(Raw data)

Segment Open

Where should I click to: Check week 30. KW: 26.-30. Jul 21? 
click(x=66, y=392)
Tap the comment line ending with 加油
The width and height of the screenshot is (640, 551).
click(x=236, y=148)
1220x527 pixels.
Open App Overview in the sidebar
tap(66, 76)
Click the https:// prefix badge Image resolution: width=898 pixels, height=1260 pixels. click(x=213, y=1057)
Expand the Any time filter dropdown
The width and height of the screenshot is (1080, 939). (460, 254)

Segment Closed
Segment Open

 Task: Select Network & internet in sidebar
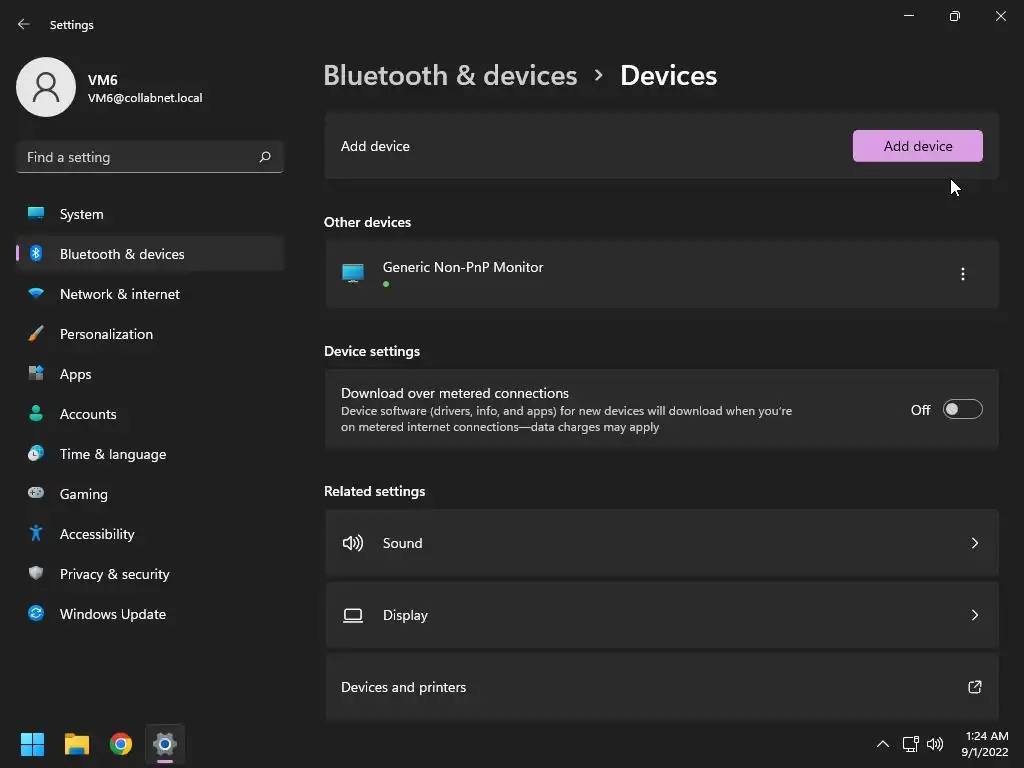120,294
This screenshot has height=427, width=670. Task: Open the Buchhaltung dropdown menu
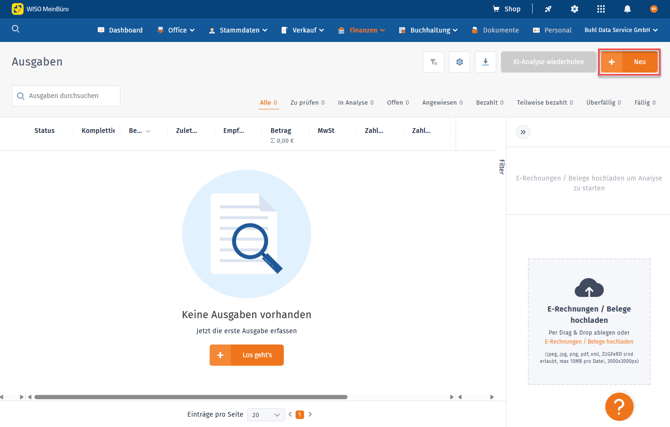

Segment Closed
Segment Open

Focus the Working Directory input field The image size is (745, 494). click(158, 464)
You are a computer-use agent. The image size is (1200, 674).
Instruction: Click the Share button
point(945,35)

Segment Closed

(Task instructions)
Copy the lines that hold the word "pixels". Take them from the records above.

(Result of this task)
1220x527 pixels.
Click the https:// prefix badge Image resolution: width=898 pixels, height=1260 pixels. click(x=213, y=1057)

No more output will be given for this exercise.